Earlier in December, Kurt Bittner, Principal Analyst at Forrester Research, Inc., participated in the December DevOps Drive-In webcast, “12 Ways of DevOps.” A couple of the “12 ways” were thought-provoking for me. When people talk about DevOps and Continuous Delivery, it is frequently in the context of applications that are hosted in the cloud and are relatively easy to iterate quickly.
I find the idea of hypothesis-driven development extremely appealing but achieving this outside of cloud-based web apps would appear to be challenging. If you are fortunate to have a well-functioning, responsive customer advisory board, then it would appear that you are in relatively good shape to do hypothesis-driven development. Sure, it takes a bit more coordination and scheduling but it is certainly possible, albeit probably with a small sample size.
I’m hoping that as DevOps and related methodologies are practiced in more traditional environments, there will be good examples of how people have successfully managed to do hypothesis-driven development for legacy-packaged or on-premise applications.
Working in Small Batches
I have seen this become a problem even when a product is hosted in the cloud with one codebase for all customers. Just because code is in the cloud, doesn’t mean the codebase is structured in a way that can be worked on in small batches.

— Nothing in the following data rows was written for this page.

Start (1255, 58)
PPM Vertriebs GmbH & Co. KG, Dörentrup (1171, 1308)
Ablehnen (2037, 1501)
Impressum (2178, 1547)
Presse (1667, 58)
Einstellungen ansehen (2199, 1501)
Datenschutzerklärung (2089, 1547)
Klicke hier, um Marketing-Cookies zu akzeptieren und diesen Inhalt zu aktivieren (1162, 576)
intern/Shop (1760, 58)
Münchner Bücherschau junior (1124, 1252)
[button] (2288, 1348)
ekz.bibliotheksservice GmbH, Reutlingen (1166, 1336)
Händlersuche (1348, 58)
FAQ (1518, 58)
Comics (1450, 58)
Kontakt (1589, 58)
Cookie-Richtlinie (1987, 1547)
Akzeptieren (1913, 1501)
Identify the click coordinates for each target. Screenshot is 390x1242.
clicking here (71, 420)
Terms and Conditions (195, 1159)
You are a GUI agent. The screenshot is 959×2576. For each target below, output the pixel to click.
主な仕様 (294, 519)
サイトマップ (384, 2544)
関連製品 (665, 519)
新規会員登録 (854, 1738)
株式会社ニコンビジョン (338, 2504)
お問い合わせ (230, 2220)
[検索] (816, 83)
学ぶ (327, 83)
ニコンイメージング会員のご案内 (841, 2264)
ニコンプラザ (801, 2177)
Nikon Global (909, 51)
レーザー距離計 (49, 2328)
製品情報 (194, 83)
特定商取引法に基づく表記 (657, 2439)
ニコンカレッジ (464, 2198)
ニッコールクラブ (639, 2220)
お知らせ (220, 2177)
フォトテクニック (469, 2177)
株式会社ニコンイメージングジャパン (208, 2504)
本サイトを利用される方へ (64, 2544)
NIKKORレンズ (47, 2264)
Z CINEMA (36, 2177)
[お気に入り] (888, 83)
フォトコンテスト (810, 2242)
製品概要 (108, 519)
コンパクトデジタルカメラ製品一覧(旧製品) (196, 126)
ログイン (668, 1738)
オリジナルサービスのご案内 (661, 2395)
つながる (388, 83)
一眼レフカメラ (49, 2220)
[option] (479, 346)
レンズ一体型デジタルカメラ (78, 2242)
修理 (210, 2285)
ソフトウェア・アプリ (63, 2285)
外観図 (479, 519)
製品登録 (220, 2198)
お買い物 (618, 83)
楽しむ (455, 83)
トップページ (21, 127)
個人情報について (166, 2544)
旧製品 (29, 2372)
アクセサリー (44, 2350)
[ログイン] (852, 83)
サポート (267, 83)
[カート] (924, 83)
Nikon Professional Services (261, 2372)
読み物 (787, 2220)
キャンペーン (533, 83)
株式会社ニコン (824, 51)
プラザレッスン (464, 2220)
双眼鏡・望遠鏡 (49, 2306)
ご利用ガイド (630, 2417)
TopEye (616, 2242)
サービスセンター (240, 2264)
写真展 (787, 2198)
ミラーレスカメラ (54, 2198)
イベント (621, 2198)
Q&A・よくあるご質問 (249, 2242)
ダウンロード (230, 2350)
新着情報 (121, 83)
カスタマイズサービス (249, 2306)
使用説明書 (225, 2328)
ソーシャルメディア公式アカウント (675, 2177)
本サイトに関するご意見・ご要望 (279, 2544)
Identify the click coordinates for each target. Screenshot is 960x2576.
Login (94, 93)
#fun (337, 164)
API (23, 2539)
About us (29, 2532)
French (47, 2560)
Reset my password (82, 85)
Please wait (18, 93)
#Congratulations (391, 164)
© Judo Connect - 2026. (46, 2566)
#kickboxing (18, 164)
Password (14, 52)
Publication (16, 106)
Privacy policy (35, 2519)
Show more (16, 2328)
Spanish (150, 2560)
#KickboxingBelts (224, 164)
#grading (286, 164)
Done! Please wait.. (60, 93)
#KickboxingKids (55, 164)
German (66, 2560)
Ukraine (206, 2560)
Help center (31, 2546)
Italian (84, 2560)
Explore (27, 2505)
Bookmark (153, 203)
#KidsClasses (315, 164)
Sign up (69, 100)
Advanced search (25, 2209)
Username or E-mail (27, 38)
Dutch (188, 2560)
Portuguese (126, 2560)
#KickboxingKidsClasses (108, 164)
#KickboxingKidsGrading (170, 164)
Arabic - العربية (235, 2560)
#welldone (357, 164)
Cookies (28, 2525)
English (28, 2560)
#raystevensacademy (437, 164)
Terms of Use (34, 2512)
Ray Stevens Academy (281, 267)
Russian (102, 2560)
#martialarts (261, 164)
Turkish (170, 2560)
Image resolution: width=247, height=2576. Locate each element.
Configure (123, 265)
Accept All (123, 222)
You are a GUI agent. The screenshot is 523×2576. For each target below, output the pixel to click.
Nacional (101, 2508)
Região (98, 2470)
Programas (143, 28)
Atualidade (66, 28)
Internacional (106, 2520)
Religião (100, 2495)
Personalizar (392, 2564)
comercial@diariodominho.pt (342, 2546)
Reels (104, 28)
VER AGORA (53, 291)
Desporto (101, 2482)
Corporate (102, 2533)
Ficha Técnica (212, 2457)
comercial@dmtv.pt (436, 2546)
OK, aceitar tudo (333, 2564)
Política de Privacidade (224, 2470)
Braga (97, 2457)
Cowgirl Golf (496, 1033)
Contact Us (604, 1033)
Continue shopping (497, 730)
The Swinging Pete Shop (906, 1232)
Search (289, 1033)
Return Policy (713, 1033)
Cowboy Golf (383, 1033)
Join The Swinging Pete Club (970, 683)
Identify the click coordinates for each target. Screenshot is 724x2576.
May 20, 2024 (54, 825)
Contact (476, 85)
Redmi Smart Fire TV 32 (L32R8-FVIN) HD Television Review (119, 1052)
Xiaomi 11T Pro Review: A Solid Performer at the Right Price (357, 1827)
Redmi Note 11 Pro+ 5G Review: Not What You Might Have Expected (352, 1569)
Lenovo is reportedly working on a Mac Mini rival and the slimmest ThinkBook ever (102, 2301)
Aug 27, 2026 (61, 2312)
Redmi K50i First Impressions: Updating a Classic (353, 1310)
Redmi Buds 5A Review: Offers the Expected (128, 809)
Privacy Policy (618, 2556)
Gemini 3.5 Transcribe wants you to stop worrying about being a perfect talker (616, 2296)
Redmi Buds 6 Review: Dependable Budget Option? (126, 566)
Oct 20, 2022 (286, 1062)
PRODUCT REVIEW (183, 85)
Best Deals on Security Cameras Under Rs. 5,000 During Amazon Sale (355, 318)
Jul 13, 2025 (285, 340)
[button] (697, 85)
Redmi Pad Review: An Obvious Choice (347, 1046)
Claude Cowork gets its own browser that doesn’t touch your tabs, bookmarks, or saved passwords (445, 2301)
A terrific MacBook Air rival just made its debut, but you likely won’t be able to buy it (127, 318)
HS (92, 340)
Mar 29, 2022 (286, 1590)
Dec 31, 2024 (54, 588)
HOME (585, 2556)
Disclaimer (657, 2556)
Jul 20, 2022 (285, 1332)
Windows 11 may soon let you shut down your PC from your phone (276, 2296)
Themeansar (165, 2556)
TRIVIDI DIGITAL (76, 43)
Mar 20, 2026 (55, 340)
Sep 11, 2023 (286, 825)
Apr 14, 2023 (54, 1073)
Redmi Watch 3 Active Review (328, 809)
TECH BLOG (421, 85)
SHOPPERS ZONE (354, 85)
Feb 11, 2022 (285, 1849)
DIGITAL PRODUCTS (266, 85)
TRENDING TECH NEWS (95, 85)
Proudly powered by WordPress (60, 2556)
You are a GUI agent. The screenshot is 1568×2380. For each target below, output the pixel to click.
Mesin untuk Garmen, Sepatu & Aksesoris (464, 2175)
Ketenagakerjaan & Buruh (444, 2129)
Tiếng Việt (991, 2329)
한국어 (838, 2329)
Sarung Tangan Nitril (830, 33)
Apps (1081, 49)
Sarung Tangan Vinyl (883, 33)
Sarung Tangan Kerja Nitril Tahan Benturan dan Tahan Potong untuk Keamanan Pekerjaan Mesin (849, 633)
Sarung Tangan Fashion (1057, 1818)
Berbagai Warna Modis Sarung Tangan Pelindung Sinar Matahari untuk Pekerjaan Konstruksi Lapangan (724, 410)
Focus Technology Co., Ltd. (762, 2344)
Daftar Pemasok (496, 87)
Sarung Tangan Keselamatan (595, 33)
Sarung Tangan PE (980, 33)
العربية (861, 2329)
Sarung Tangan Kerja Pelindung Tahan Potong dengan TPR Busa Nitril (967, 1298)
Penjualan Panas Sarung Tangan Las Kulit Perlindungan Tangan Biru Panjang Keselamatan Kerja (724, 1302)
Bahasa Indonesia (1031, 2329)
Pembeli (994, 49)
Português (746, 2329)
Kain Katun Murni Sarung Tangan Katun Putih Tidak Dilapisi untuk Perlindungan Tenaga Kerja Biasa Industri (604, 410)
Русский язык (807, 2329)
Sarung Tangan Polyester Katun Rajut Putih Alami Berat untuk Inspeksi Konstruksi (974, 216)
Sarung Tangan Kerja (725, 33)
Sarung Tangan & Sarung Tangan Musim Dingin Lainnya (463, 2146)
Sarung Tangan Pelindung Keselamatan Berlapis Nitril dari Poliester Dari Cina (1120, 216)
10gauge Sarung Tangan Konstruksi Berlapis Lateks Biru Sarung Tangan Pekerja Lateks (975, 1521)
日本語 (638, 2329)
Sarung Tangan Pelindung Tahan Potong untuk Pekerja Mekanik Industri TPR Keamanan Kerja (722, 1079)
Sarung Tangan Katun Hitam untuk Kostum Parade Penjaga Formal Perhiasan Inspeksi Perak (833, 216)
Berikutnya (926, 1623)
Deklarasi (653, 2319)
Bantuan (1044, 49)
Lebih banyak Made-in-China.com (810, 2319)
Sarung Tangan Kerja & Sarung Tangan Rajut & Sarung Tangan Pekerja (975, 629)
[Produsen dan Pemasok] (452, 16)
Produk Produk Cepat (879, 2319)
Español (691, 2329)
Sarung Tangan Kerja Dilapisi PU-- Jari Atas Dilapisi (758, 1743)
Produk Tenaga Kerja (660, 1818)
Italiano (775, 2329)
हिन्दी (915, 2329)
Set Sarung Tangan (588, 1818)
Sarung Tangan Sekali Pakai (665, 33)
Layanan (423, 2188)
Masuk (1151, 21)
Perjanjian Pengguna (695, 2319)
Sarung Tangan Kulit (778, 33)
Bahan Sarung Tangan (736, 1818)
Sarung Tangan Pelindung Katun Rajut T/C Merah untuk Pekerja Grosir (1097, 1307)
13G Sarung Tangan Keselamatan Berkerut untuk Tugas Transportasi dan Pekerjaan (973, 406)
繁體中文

Even if you are able to work in small batches, unless these smaller batches are released frequently, then you really aren’t getting the benefit of fast user feedback on your product changes. Opportunities to mitigate risk are being missed. I’m hoping that during 2014 there will be more success stories around working with legacy apps in a way where getting fast user feedback to product changes is being done successfully on a large scale.